Long post alert!
She’s really annoyed me, well more than usual, today. She’s a first time mum yes, but they are 18 months old now!! Essentially one of the main points we’ve discussed on here for the past year is how little time she has spent looking after them on her own and having so much time away from them. I have no doubt she is finding it hard but that’s because of how she’s parented until now.
I’m on day 15 of self isolation as I’m on the vulnerable/at risk list. I have an 8 month old and I’m a first time mum too. I’ll be honest, it’s not been that much different for me. I’ve never had any support or help with her at all except for when my husband gets home from work and that’s not for long in the evening. I’ve spent most of the winter months inside with her as the weather was so crap and couldn’t afford baby groups etc and was looking forward to getting out a bit more with her in the better weather. I’m gutted this is how I’ll spend the last bit of my maternity but it has to be done. My point is that while self isolation is difficult and worrying, that’s not been because I suddenly have to spend time entertaining my child.

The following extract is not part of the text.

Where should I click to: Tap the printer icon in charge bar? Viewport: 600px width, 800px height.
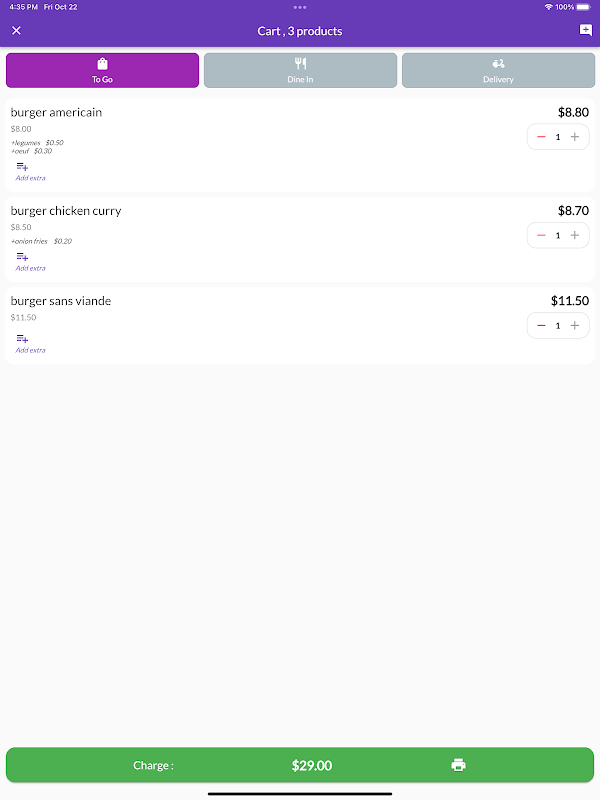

What is also tit is that my maternity pay has now ended and I was due to go back to work where? A supermarket. During all this & when I’m on the at risk list? No chance. So I’ll have no income until at least July when my maternity leave ends and I HAVE to go back. I’m praying this will all have calmed down by then. Meanwhile my husband still has to work as a key worker and won’t get paid if he has to self isolate so we are terrified of any of us getting it. I’ve cried every day and I’m terrified if I get it I won’t survive. I’ve even spoken to my husband about what I’d like for our little girl as she grows up if I don’t make it. I’m only 30 and I’m petrified of not seeing her grow up.
I know I have it better than some and that some have better than me. So yes she can feel however she wants and no one can tell her she should feel otherwise. The difference is Nicola, you’re ‘vlogging’ it and posting it online for all your sheep to rub your ego and make you feel better, all while you add affiliate links and ads to line your pockets without any thought of the consequences (like encouraging non essential spending etc). You’ve swanned about spending money like mad, getting extensions (both house & hair), designer clothes, Costa, baby groups, Florida, little island off Portugal and so on for months now. Maybe you should have kept more of your savings, which you were more fortunate than most to have, for an actual rainy day like this. Especially considering you’re both self employed. But you’ll never listen and you’ll never learn. Even a pandemic seemingly can’t make you see how wrong you can be.